§ UIT TE VOEREN TAAK: Geef het deel van de records dat begint bij de regel met "Locate an element" en doorloopt tot het einde van de records letterlijk terug. Laat de afbeeldingen daarbij weg.

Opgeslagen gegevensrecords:
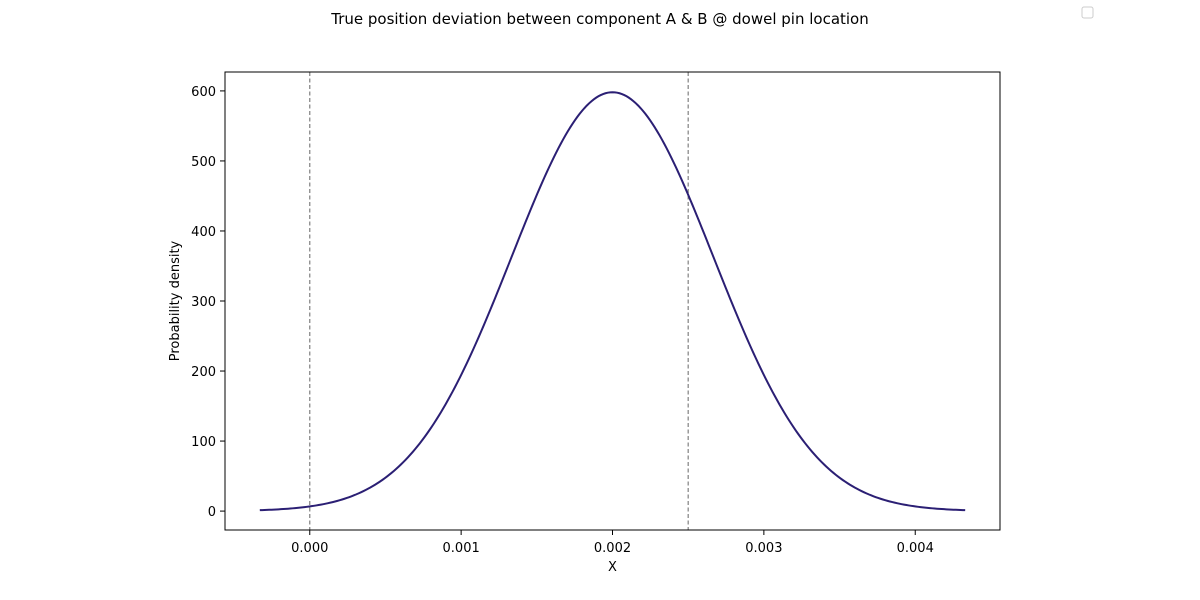 Image resolution: width=1200 pixels, height=600 pixels. Describe the element at coordinates (1088, 12) in the screenshot. I see `legend-box` at that location.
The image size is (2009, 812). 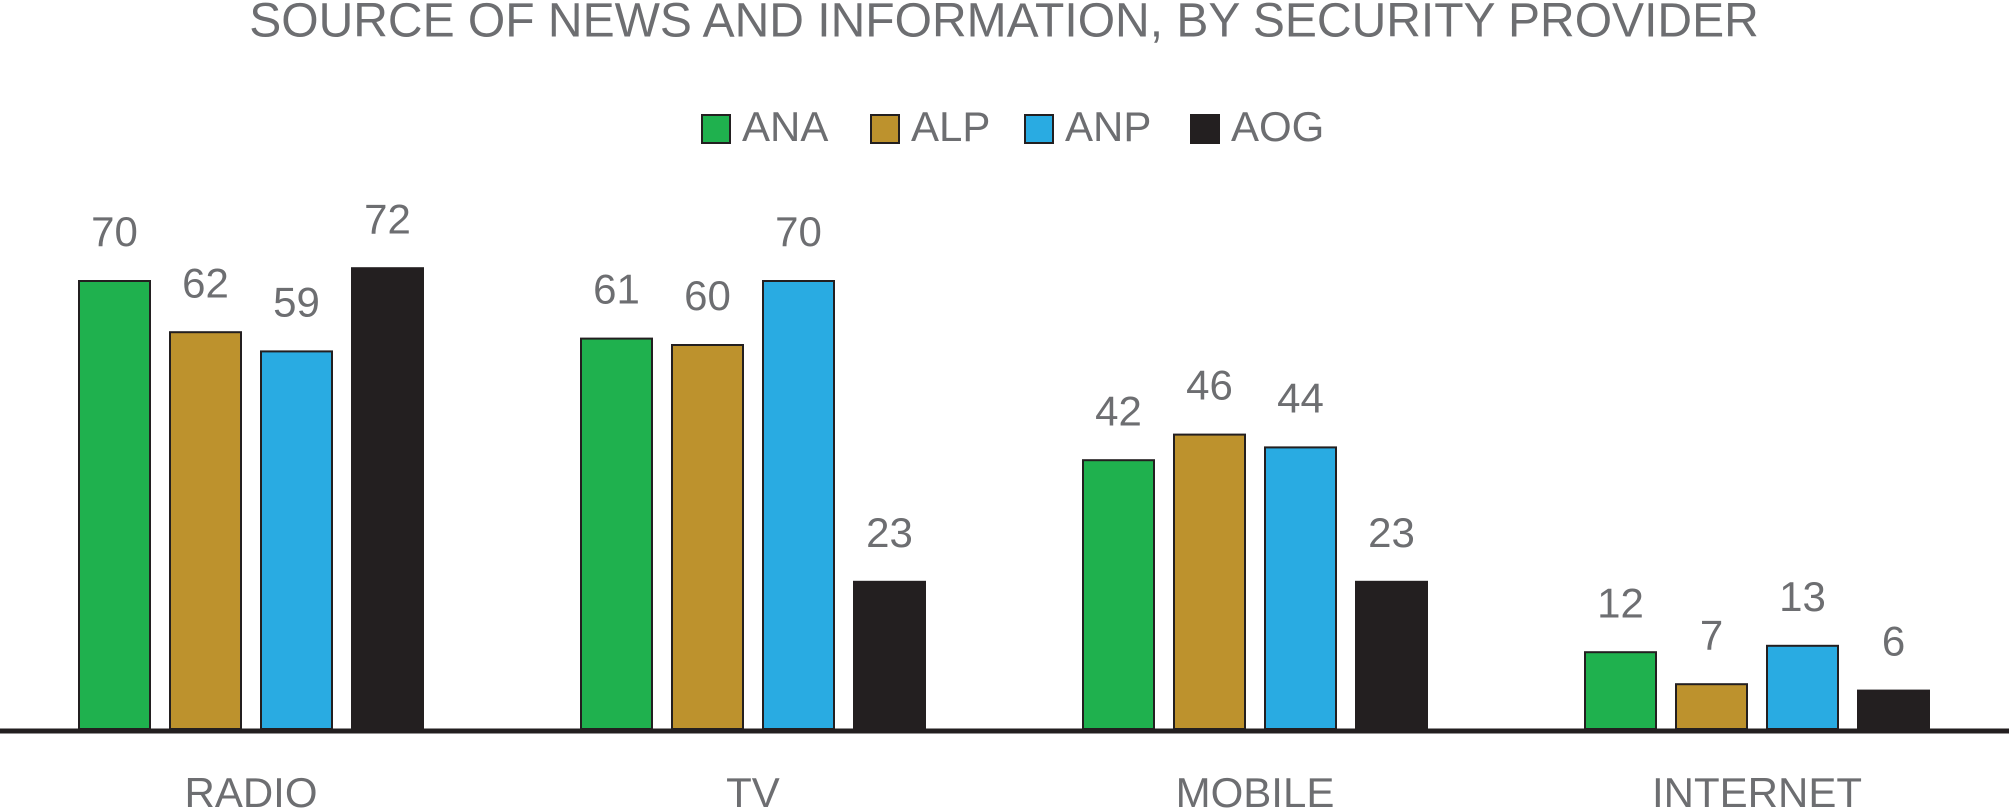 I want to click on value-label: 42, so click(x=1118, y=410).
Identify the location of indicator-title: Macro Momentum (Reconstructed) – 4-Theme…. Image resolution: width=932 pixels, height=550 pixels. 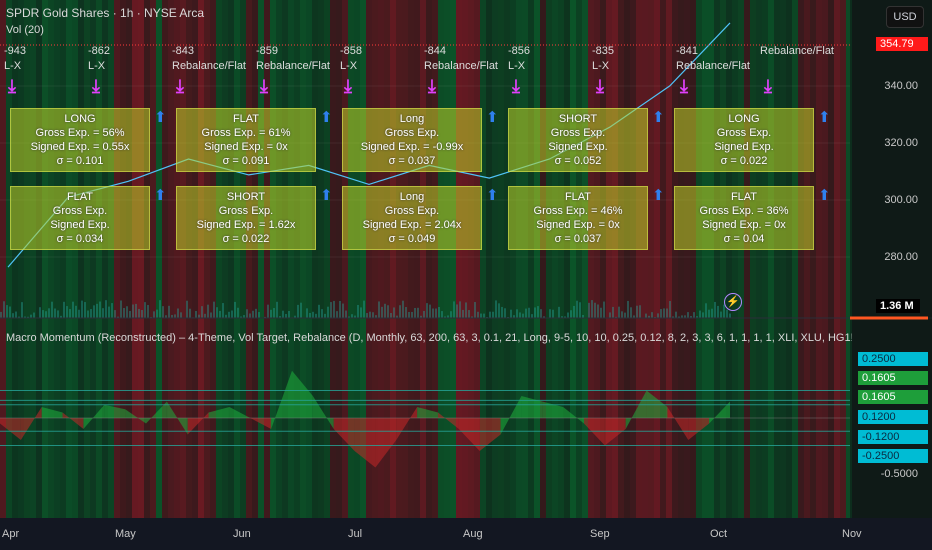
(429, 338).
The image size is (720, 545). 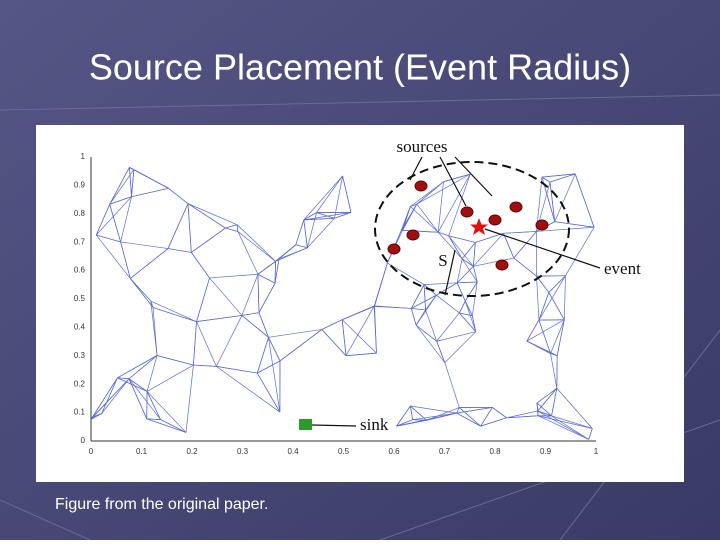 What do you see at coordinates (80, 356) in the screenshot?
I see `y-tick-label: 0.3` at bounding box center [80, 356].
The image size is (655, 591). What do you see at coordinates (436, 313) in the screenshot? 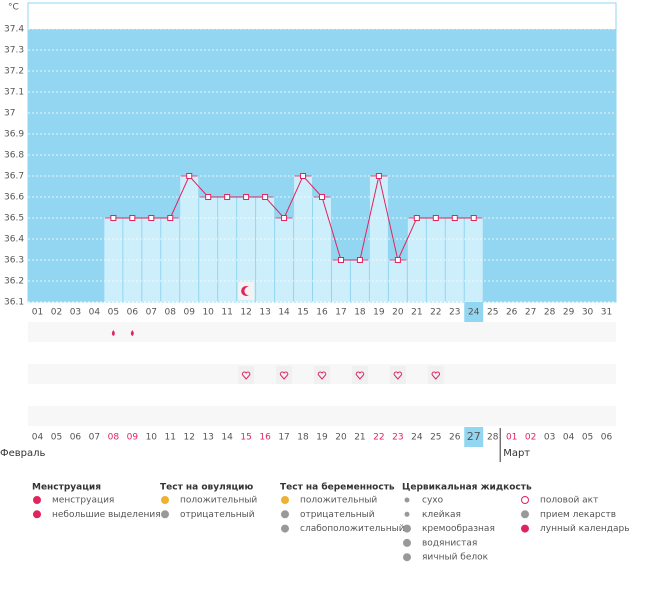
I see `x-tick-label: 22` at bounding box center [436, 313].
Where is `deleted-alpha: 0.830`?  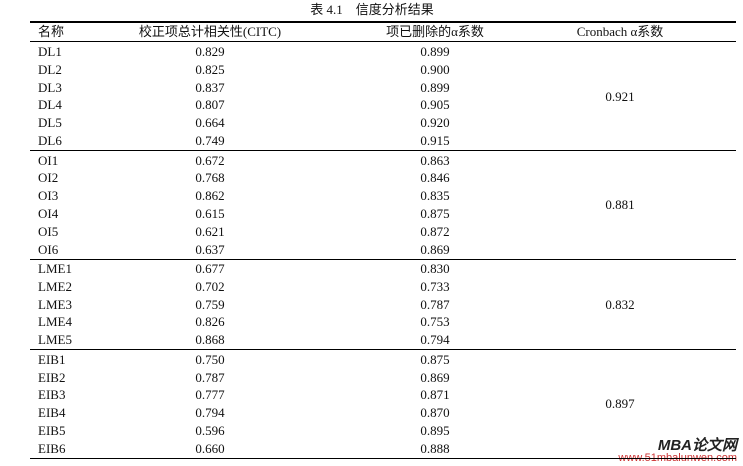 deleted-alpha: 0.830 is located at coordinates (435, 268).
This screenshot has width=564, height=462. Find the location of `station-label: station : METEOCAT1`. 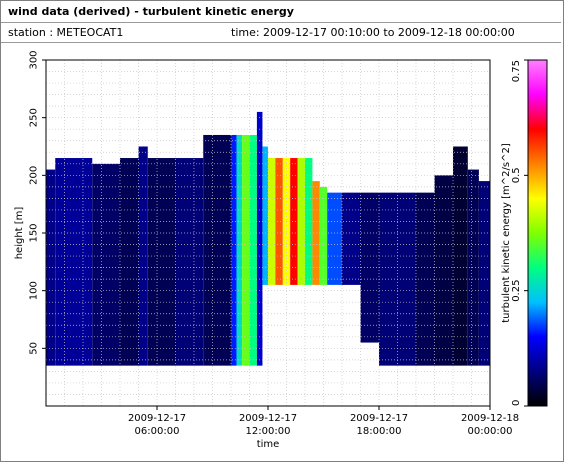

station-label: station : METEOCAT1 is located at coordinates (66, 32).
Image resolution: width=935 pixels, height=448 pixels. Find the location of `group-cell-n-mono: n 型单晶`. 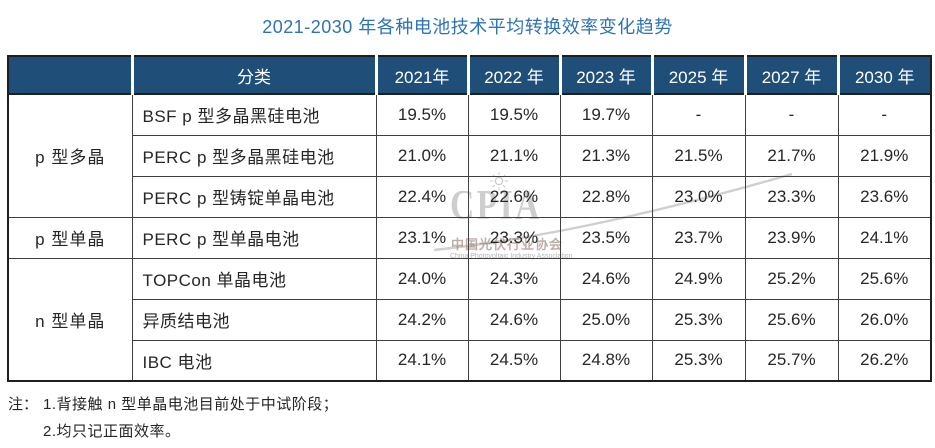

group-cell-n-mono: n 型单晶 is located at coordinates (70, 320).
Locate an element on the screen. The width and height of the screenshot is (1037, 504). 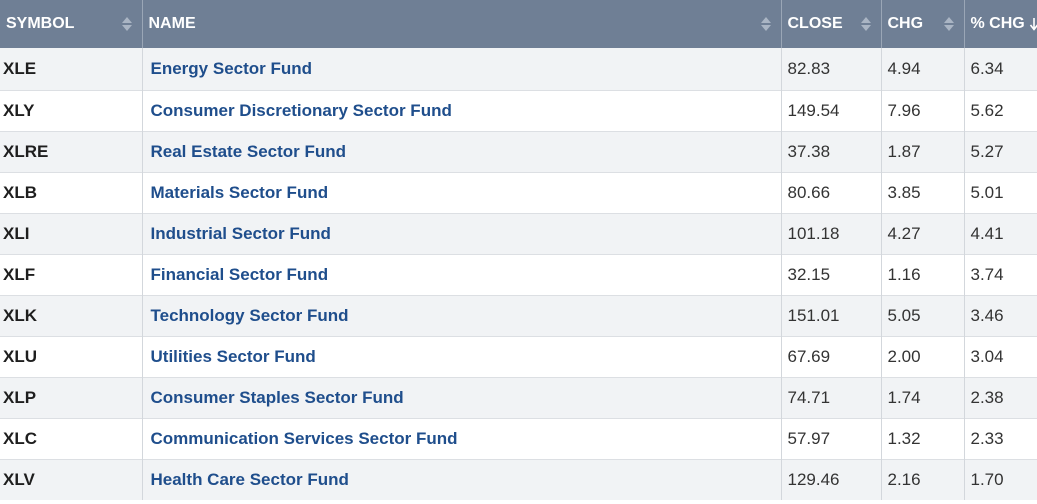
symbol-cell: XLV is located at coordinates (72, 479).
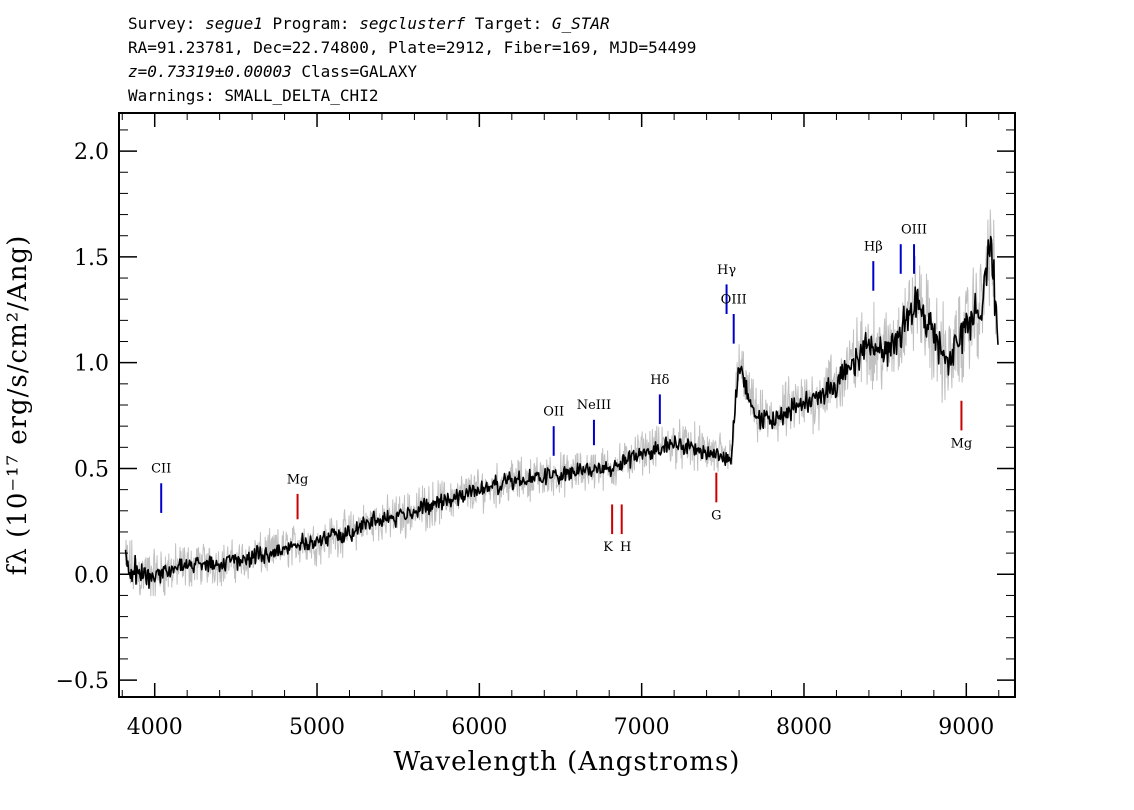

§ VOLTOOIDE TAAK:
Locate an element on the screen. The width and height of the screenshot is (1037, 504). 
symbol-cell: XLV is located at coordinates (72, 479).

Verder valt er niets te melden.